Search the data for the string "agent" and extract every line where it appears.

===== Input material

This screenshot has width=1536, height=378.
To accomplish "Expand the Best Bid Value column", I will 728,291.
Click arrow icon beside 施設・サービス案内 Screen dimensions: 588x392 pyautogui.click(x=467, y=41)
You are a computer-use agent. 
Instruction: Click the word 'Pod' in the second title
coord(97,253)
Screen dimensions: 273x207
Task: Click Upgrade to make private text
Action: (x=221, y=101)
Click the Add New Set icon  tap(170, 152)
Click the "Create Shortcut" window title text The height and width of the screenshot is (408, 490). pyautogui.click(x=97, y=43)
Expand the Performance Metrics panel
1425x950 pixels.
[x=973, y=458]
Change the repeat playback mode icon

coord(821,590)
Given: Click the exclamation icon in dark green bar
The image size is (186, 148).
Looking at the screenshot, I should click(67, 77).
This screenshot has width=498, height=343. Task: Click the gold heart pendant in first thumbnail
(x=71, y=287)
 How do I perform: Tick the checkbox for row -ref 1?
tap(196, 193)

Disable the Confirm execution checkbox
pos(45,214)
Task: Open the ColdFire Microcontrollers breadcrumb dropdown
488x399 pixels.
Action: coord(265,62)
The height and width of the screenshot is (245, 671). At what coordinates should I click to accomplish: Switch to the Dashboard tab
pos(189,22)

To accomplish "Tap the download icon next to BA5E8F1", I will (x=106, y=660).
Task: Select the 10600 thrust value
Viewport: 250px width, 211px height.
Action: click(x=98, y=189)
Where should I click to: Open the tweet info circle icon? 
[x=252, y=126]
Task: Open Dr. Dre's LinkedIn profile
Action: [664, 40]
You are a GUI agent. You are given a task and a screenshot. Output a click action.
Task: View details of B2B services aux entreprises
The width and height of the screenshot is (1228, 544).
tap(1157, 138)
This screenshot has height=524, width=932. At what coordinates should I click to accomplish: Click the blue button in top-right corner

==========

Answer box:
You are a computer-use agent. 
You are a GUI agent. You are given a task and a screenshot. Output a click action.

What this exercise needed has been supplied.